Recognising concerns and uncertainty over the potential impact of Local Government Reorganisation in any given area, NALC and county associations have an important role to fulfil in helping local councils through such change. Assistance can be given in a range of ways depending on the type of organization requesting the query:
Campaign groups for new local councils: NALC have a range of case studies specifying how new local councils have been created in a range of different areas in England – on the Create A Council webpage. Campaign groups should also refer to Power To The People for technical guidance. Groups should also in the first instance contact their local county association for guidance, or contact NALC at .
Local councils undergoing reorganisation: Local councils in areas experiencing reorganisation should first contact their county association. Councils being split into different new local councils or undergoing Community Governance Reviews should refer to the case studies on the Create a Council webpage and the Legal Topic Note on Community Governance Reviews in the member's area of the website
County associations covering areas facing reorganisation: County associations covering geopolitical areas undergoing or likely to experience reorganisation should alert NALC in the first instance as to where reorganisation is likely to take place and the implications for local councils. It is then always a good idea to network with other county officers who are experiencing the same policy changes in their areas for advice and support. The Create A Council webpage is always useful. If you need a steer on the new council's aspects of reorganisation, contact NALC at or call on 020 7290 0741.
- Principal authorities: If you work for or are a member at a principal authority you need to contact the County Councils Network, the District Councils Network or the Local Government Association (LGA) for specific advice on reorganisation – depending on your type of principal authority. However, if you have any specific queries regarding the implications for local council of reorganisation in your area, or technical queries, contact NALC at or call on 020 7290 0741.
NALC’s member's area on the website is the first port of call providing a wide range of online resources including Legal Topic Notes, Development Tools, Policy Briefings and case studies. Up-to-date information is included in the weekly bulletin, news feed, social media and LCR magazine. In addition, local councils can access the legal service (please login to the member's area) offered by NALC. NALC also supports local councils through its training and events programme and leads on joint events with the LGA aimed at more effective partnership working between principal and local councils.

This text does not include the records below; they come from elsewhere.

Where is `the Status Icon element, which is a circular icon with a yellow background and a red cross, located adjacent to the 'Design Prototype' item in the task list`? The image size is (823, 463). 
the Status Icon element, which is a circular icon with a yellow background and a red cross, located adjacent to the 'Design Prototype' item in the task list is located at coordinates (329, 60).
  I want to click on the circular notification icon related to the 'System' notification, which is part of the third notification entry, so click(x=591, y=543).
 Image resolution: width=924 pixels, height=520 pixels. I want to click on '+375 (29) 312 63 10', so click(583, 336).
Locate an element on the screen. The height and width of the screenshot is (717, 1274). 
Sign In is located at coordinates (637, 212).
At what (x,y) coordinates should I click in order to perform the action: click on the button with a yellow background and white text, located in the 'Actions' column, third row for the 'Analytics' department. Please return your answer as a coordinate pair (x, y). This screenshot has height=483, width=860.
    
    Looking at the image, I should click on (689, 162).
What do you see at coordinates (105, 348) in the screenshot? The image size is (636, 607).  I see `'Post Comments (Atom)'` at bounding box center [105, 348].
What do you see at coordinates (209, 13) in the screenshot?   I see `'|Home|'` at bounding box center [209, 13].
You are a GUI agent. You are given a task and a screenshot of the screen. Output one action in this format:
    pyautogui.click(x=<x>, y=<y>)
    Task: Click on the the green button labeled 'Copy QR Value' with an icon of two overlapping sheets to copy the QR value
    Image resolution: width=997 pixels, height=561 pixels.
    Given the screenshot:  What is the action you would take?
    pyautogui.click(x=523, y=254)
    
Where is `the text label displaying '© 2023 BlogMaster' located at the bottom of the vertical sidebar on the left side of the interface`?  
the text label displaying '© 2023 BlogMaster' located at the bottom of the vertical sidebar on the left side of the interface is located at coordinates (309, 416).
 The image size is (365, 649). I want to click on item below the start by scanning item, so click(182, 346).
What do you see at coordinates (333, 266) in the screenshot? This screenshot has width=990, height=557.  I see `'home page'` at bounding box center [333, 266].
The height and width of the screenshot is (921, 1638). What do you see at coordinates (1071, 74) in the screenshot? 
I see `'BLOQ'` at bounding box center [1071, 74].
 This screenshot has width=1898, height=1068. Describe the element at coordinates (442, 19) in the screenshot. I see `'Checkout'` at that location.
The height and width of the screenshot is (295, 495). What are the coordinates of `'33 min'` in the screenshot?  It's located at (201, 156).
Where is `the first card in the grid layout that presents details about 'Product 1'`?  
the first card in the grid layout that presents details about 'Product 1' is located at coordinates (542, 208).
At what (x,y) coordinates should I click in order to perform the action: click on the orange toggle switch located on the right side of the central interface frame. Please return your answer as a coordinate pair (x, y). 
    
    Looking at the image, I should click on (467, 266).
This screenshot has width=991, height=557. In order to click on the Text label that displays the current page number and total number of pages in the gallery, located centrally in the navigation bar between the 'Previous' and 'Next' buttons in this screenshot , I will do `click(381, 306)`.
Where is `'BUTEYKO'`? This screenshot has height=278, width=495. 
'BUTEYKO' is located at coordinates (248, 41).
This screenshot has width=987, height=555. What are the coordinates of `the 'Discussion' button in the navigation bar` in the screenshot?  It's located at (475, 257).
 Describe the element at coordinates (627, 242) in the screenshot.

At a local level, county associations play a vital advocacy role, being a conduit for information between the principal authorities and local councils, as well as facilitating discussions with lead partners and stakeholders and promoting awareness about consultation. County associations also liaise on a regional and national basis and can impart lessons learnt and best practice from other county areas ensuring as smooth a transition as possible through reorganisation. NALC also offers assistance to local councils which have experienced reorganisation – through visits (offering technical expertise and advice).
Reorganisation and new council creation
There has recently been a greater convergence of interest in new local council creation in areas where local government reorganisation is taking place – particularly in areas such as Dorset and Suffolk.
In Dorset, a new Weymouth Town Council is being created in the wake of the outgoing Weymouth and Portland Borough Council, and in Christchurch it is likely there will be a new town council with new surrounding local councils filling the geopolitical boundaries of the outgoing borough council.
In Suffolk, West Row Parish Council will be created involving the splitting of an existing local council, again as a result of local council reorganisation
County associations, principal authorities and campaign groups wanting to create new local councils during a period of wider local government reorganisation in their areas need to refer to all of the relevant case studies and background information on the Create A Council webpage and refer to the Power To The People, which contains relevant information on process and useful case studies.